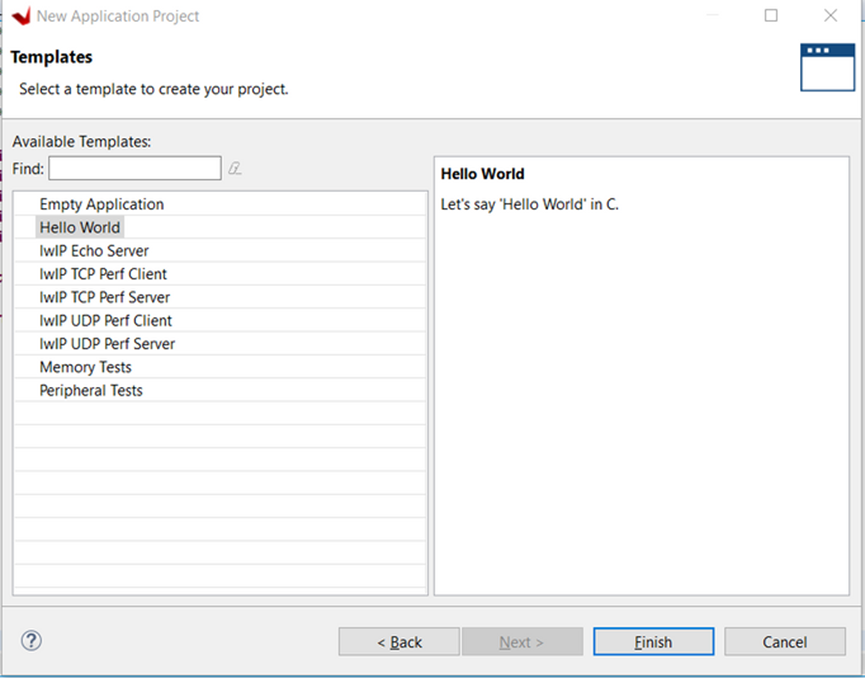865x678 pixels.
Task: Choose lwIP UDP Perf Client template
Action: point(105,320)
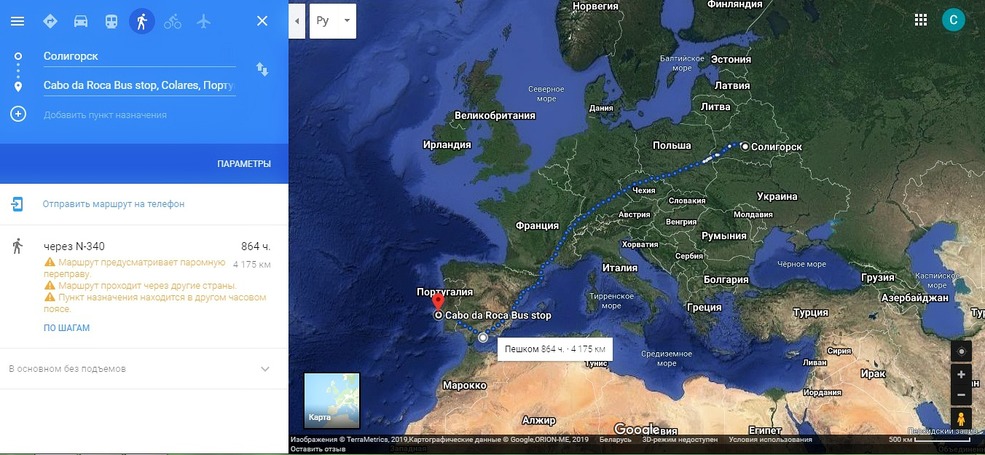985x455 pixels.
Task: Toggle the walking travel mode
Action: 142,21
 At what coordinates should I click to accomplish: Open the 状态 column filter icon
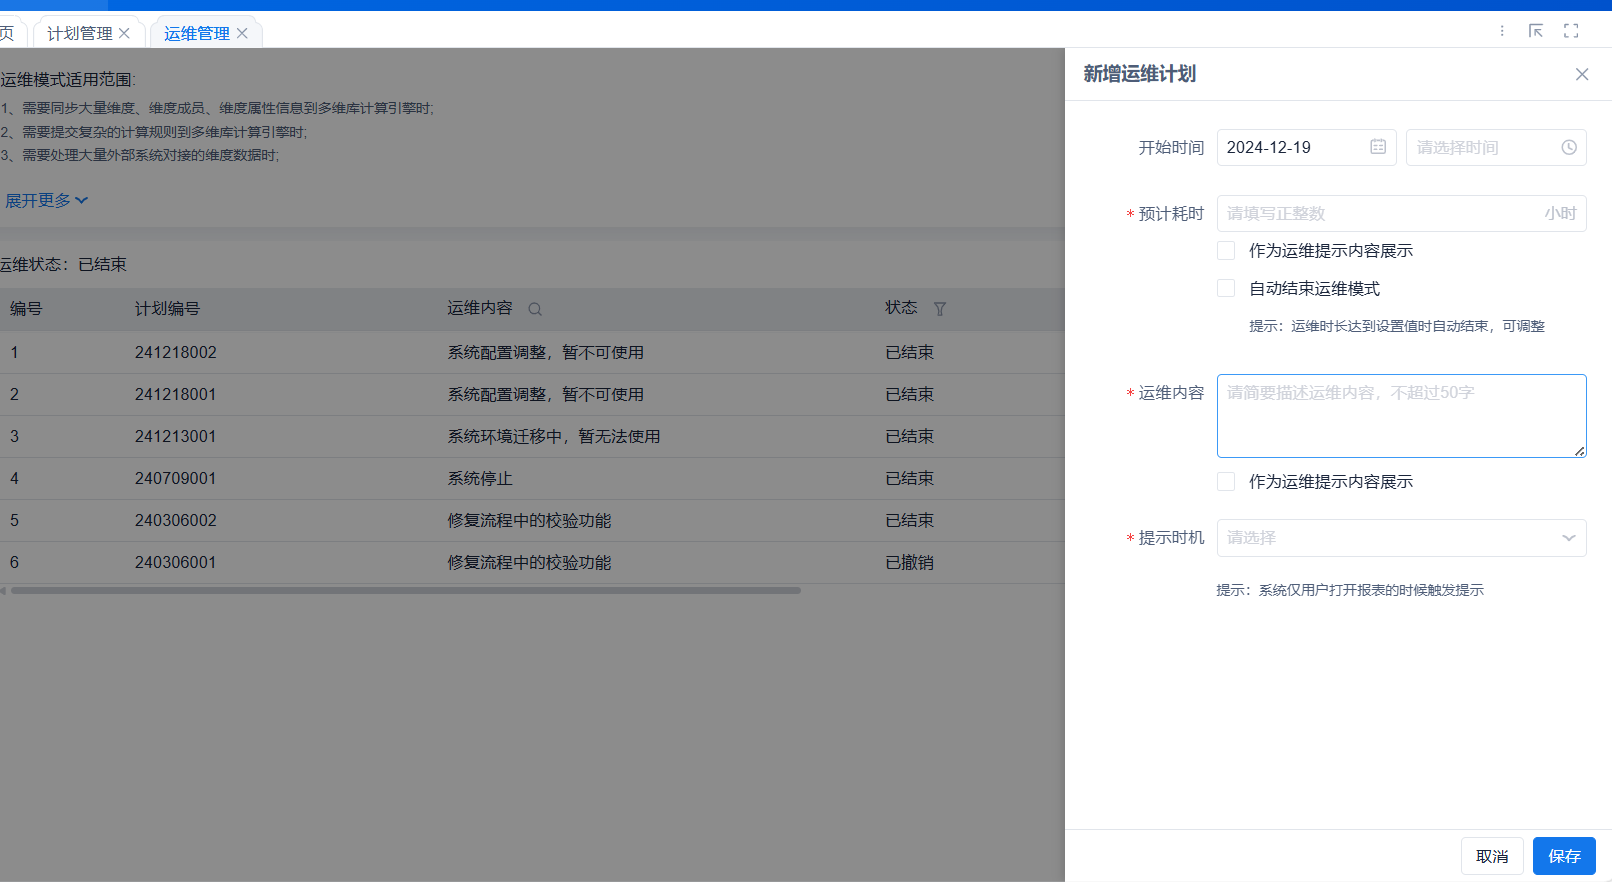[939, 309]
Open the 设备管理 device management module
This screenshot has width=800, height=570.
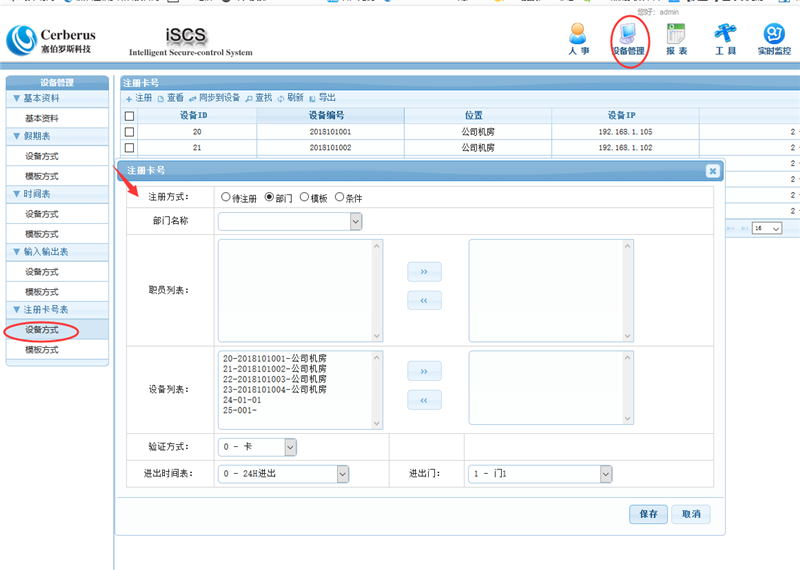(x=629, y=38)
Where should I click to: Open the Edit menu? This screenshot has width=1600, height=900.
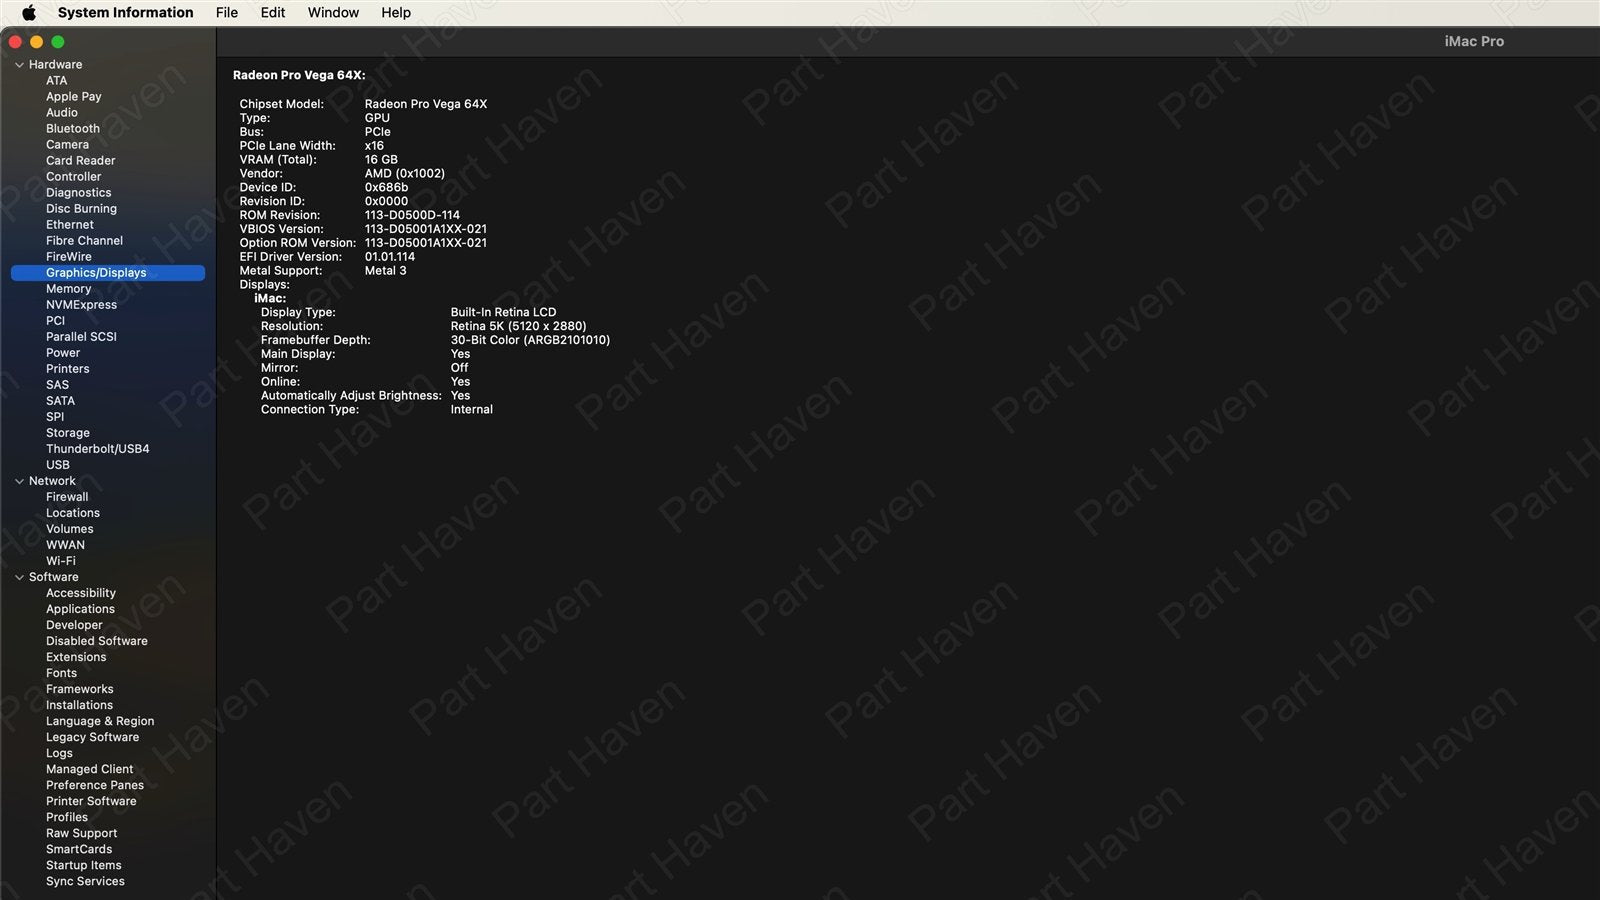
*****
• **REQUIRED ACTION**:
Print, without pictures, exactly the lines from the one containing "Open the 设备管理 device management module" through the final line of the records above.

• **EXPECTED ANSWER**:
Open the 设备管理 device management module
This screenshot has width=800, height=570.
(x=629, y=38)
Where should I click to: Open the Edit menu? This screenshot has width=1600, height=900.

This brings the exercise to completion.